> SET EXERCISE
Pull out every line of the items below that contains the word "Open".

>> BEGIN RAW DATA

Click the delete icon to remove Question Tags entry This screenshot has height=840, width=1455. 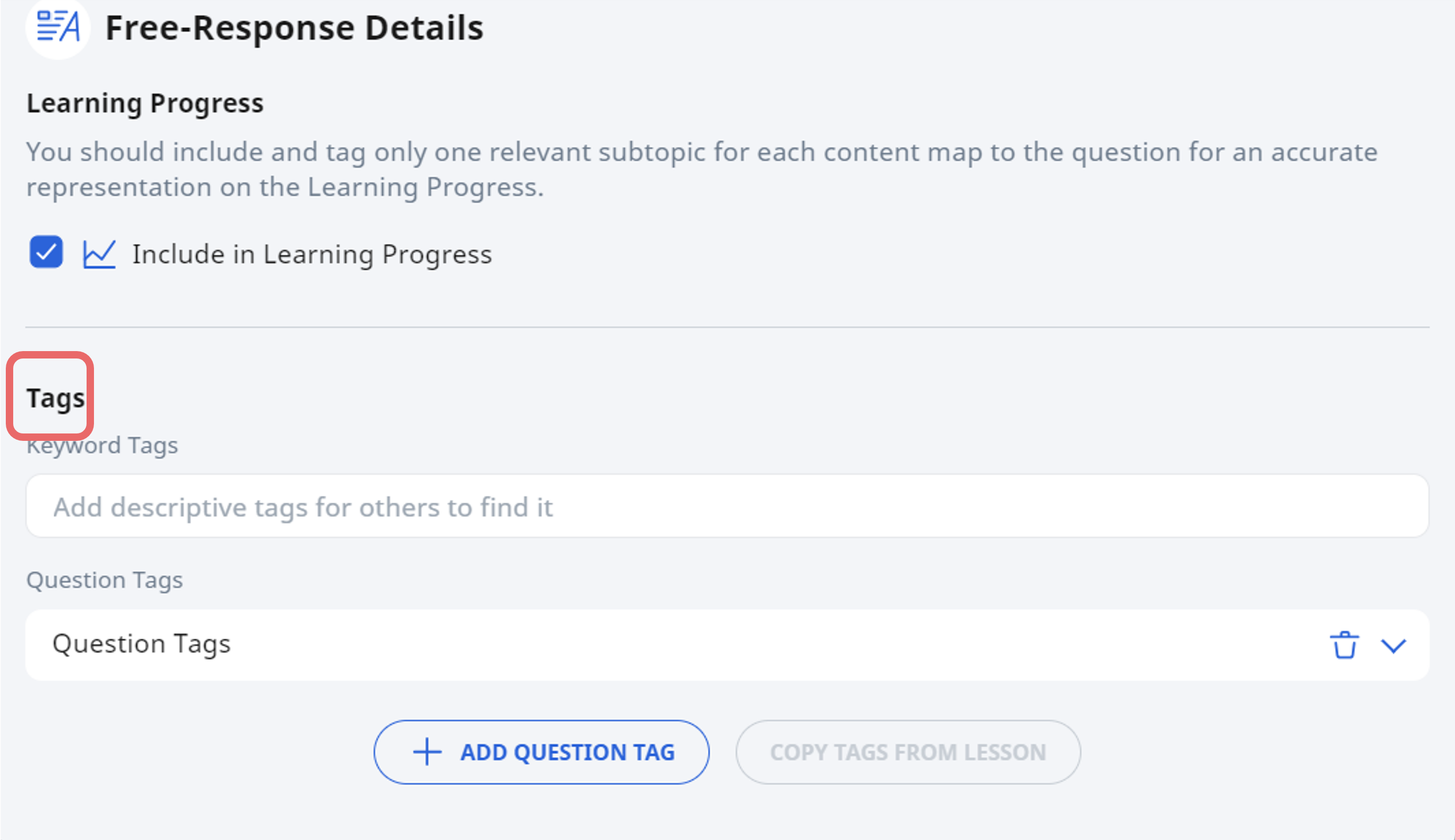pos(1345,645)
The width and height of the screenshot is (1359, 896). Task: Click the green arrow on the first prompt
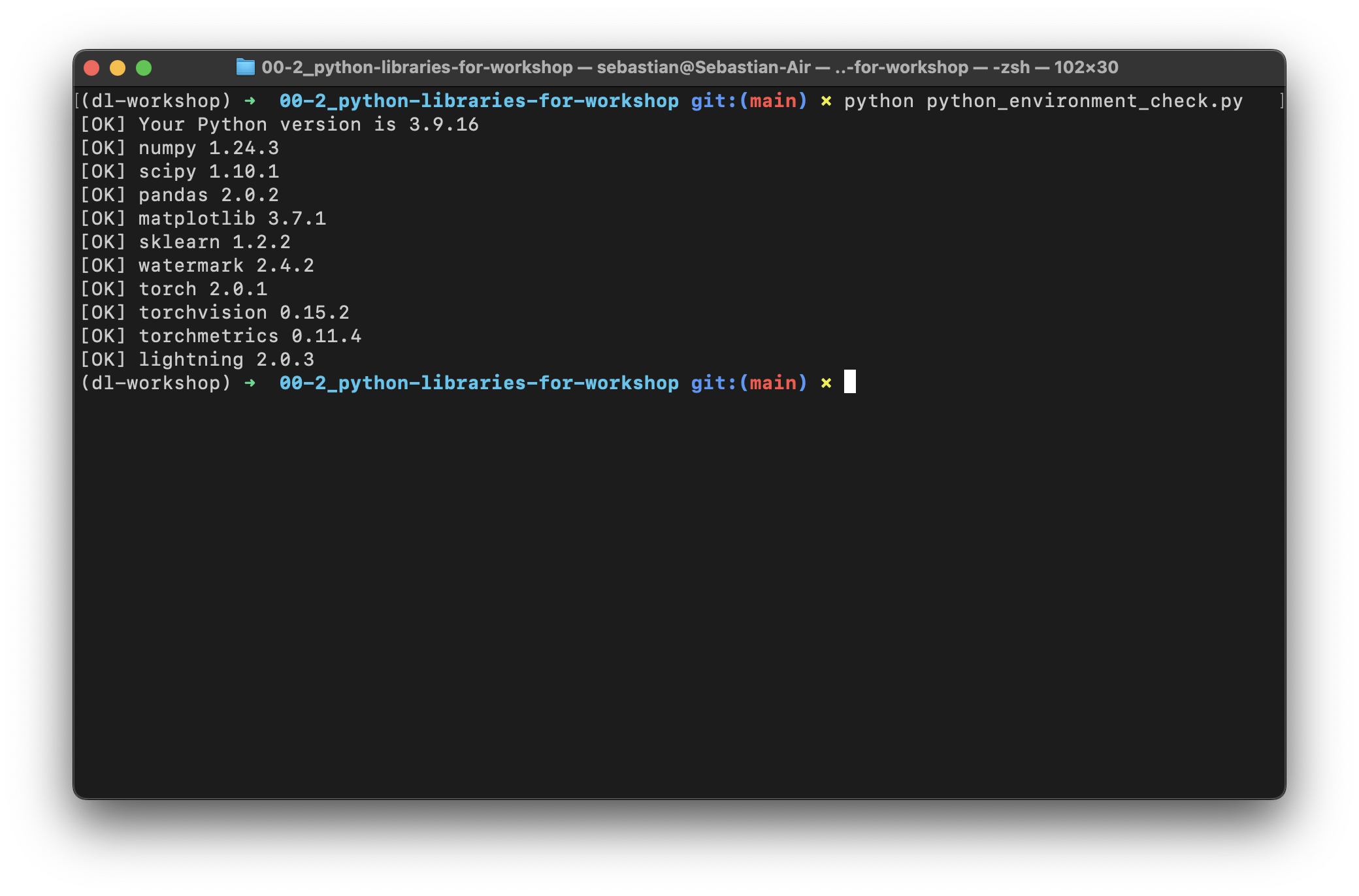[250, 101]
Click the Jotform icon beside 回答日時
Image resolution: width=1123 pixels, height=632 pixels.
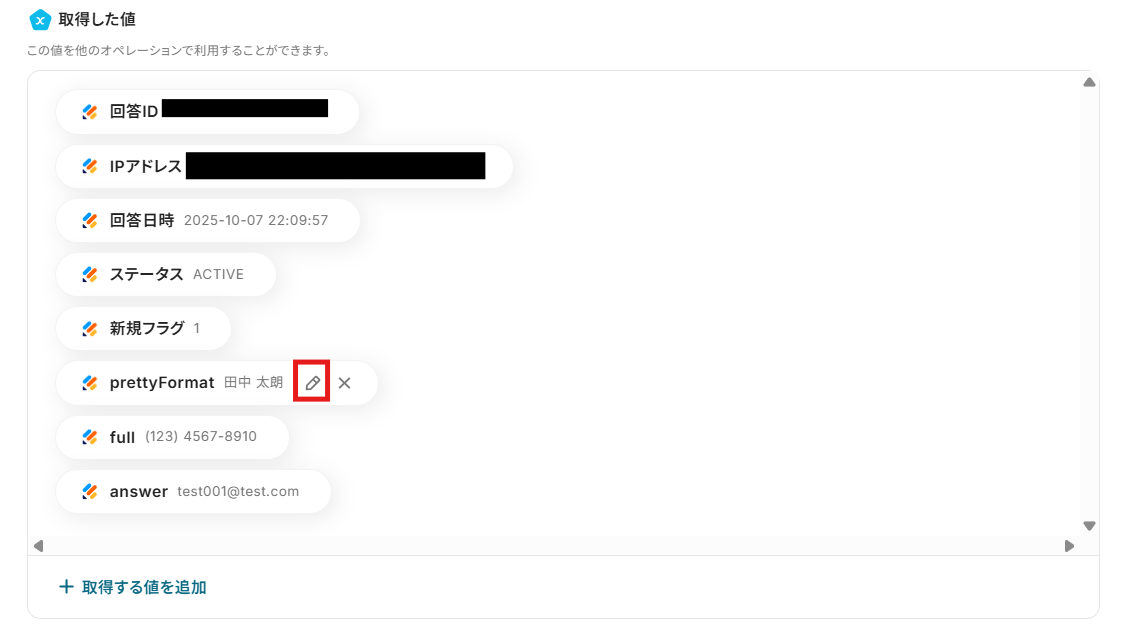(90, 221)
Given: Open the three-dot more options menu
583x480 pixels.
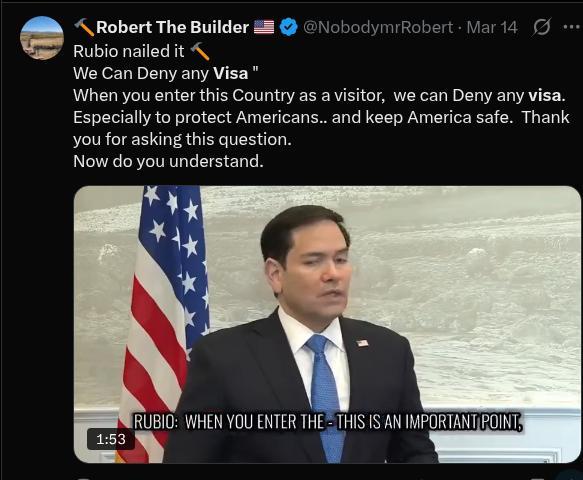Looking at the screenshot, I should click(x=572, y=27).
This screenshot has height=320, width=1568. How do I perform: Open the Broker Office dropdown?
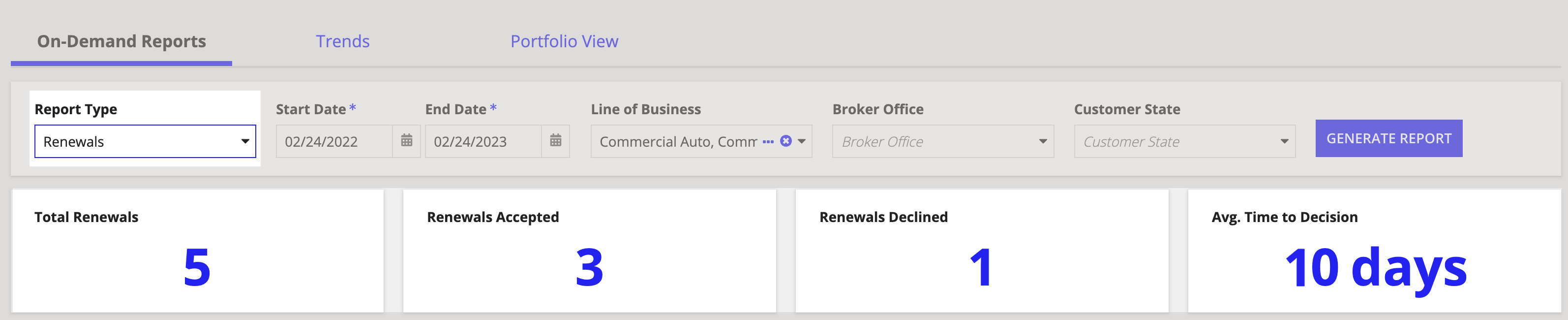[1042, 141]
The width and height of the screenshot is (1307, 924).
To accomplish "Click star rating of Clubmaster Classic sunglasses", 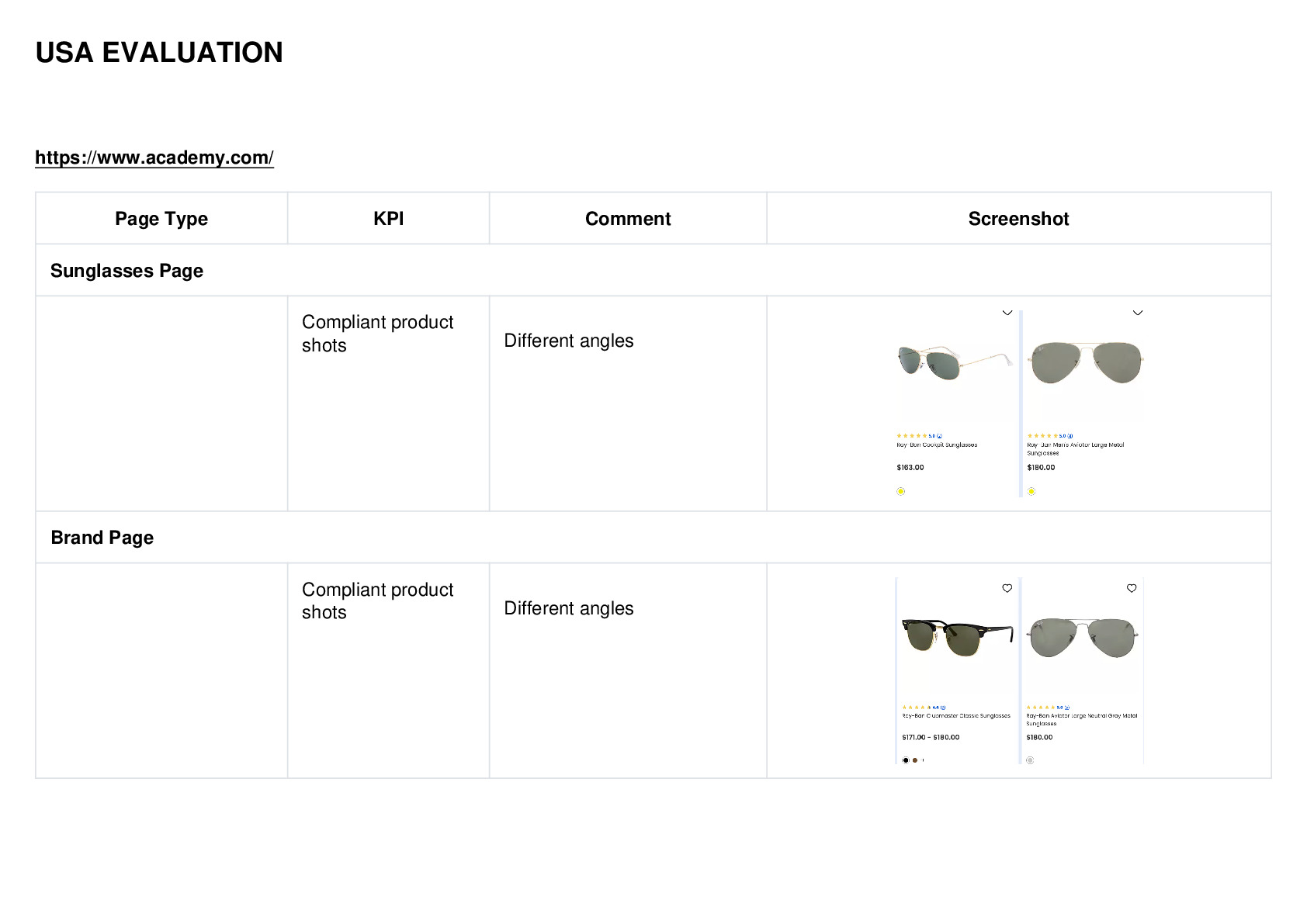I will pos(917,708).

>> END RAW DATA

> RESULT
Given: Open the three-dot more options menu
This screenshot has height=320, width=1568. How do I perform: Open the Broker Office dropdown?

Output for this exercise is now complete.